If you're scanning documents, and they're going directly to PDF, you may not be able to search for text inside them. Scanners record pixels, not words, and the contents of the PDF are probably just JPEG images of your pages. OCR is required to actually interpret text and save it in a way that can be parsed or searched. OCR is good, but not great, so it takes work to verify it was correct. As for scanners: as price goes up, speed is the biggest improvement. Consumer-grade, off-the-shelf scanners maybe do one or two pages a minute; high-volume production scanners can do a couple a second. If you've got thousands of pages, take that into consideration: you'll be spending a lot of time watching the scanner feed. As far as keeping documents: the link above is a good one, but you definitely need to keep hard copies of certain documents. The company I work for digitizes documents, and we do destroy stuff at the customer's behest after it is scanned sometimes, but most of the time the customer (bank/county/hospital) gets the documents back with the intention of putting the originals in cold storage. Digital documents can be altered or deleted in their entirety, so you'll always need a hard copy of certain things for undeniable proof (one exception are faxes: for some strange reason, a fax stands up as closer to an original than other scanned documents. Not sure why.)
posted by AzraelBrown at 7:37 AM on April 10, 2009


If it is important,don't shred it. It is important to remember that paper documents have an archival quality that electronic documents don't. Although electronic documents can sometimes be easier to store, catalog, and access, for posterity's sake paper is the only medium. Scanned documents are the equivalent of copies and are not equivalent to originals.
posted by JJ86 at 8:07 AM on April 10, 2009


A lot of the scanning software will do OCR and store the OCRed text along with the bitmap scan in the PDF. Even imperfect OCR can help a lot with search. I don't know how to search that in Linux, but I wouldn't be surprised if something like SOLR could handle it (though there is probably something lighter weight).
posted by Good Brain at 10:03 AM on April 10, 2009


I'm in the process of doing this myself, too, using the high-end MFP at work. Make sure the scanner you use can do automatic OCR; that'll save you a step. I have an automated Acrobat script that OCRs the docs in a batch, but it requires the full version of Acrobat (not Reader). I'm sure there are tools for Linux that can do the same. Beyond that, the biggest time investment is going to be naming and sorting your digital files; it's at least as much of a hassle as dealing with the paper originals. You can't just grab a stack of paper and sort on the fly; you have to view the files, check that they scanned correctly, name them, edit any metadata for searching later, and put them in the correct folder. It's really kind of a major project.

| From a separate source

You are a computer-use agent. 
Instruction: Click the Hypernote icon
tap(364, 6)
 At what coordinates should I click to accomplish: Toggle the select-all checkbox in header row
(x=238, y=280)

As far as originals not to discard, the list linked by sharkfu is a good guide. Anything that could conceivably be entered as evidence in a legal proceeding (of real financial or personal consequence) should be an original document with a digital copy. (actually, anything with a foil seal or watermark should be kept; unless they have anti-copy marks, scanned copies can be pretty difficult to distinguish from originals).

You might look at document organizing software such as DEVONThink or similar. I believe the pro version of DT has integrated PDF OCR and sorting features.